YOUR TASK:
The lines running from the one that contains "Task: Go back with the Back button" to the end of the records below are what to reproduce, exactly and without pictures.

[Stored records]
● ● ●

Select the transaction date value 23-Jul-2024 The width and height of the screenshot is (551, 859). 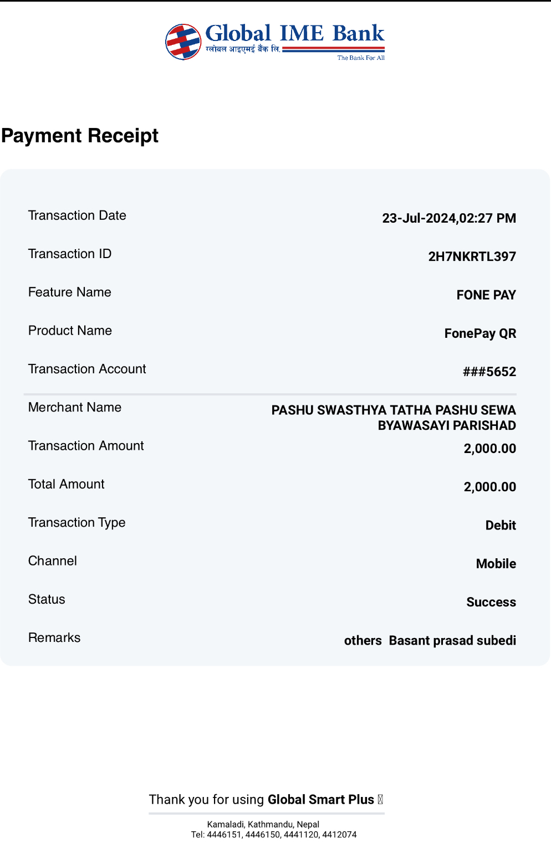(419, 218)
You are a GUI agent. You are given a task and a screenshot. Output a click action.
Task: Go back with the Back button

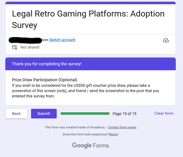pyautogui.click(x=16, y=114)
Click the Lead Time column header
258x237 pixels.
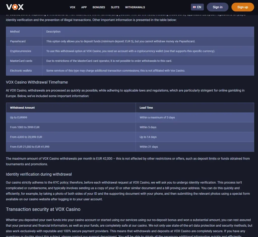tap(146, 108)
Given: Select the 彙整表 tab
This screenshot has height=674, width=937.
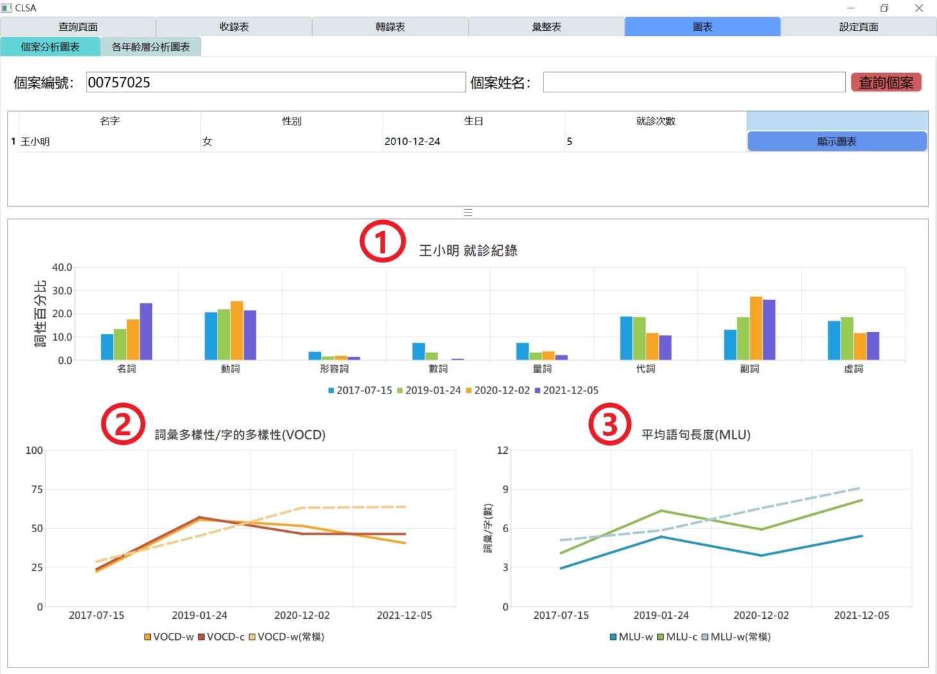Looking at the screenshot, I should pos(546,27).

● ● ●

WRITTEN SOLUTION:
Task: Go back with the Back button

pyautogui.click(x=16, y=114)
Click the Lead Time column header
258x237 pixels.
tap(146, 108)
Given: Select the 彙整表 tab
This screenshot has height=674, width=937.
Looking at the screenshot, I should pos(546,27).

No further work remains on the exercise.